** The data follows **
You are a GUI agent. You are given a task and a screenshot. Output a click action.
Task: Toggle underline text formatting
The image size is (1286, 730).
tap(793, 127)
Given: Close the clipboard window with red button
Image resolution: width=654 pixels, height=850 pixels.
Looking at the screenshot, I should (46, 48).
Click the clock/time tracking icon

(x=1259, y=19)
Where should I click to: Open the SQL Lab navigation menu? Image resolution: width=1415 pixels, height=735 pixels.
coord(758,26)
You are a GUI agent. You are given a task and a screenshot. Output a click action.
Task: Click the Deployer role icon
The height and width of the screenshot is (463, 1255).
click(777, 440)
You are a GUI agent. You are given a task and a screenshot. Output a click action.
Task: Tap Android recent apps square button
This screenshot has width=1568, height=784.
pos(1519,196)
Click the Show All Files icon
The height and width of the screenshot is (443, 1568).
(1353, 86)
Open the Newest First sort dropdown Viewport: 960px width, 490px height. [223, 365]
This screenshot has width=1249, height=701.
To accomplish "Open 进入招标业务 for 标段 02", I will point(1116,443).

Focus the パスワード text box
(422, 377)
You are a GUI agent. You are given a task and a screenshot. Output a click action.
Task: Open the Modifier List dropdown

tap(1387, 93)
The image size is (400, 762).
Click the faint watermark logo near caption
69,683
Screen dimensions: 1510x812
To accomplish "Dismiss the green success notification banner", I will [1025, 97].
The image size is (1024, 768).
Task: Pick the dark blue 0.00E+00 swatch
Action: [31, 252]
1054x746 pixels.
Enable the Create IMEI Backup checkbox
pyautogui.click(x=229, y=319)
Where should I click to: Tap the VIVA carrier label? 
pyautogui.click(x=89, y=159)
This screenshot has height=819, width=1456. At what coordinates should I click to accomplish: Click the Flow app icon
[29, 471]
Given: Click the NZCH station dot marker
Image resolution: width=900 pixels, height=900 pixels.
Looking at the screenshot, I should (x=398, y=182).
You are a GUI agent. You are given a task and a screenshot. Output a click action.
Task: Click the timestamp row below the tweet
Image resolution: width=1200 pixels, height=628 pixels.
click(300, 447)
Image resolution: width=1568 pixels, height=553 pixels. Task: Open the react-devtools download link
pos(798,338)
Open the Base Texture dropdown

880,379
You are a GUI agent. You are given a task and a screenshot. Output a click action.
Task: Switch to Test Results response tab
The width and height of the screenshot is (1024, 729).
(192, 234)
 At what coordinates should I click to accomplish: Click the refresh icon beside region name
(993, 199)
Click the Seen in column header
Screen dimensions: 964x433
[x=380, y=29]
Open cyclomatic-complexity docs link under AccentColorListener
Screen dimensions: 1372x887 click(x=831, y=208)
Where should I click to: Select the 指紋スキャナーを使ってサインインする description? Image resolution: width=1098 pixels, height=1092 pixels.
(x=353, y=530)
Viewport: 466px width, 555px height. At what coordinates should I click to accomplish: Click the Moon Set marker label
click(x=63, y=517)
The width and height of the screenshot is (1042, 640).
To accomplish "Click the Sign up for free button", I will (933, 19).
** End of The data **
# Task instructions:
Your answer should be a single number: the count of lines in the records that contain "button".

# Expected answer:
3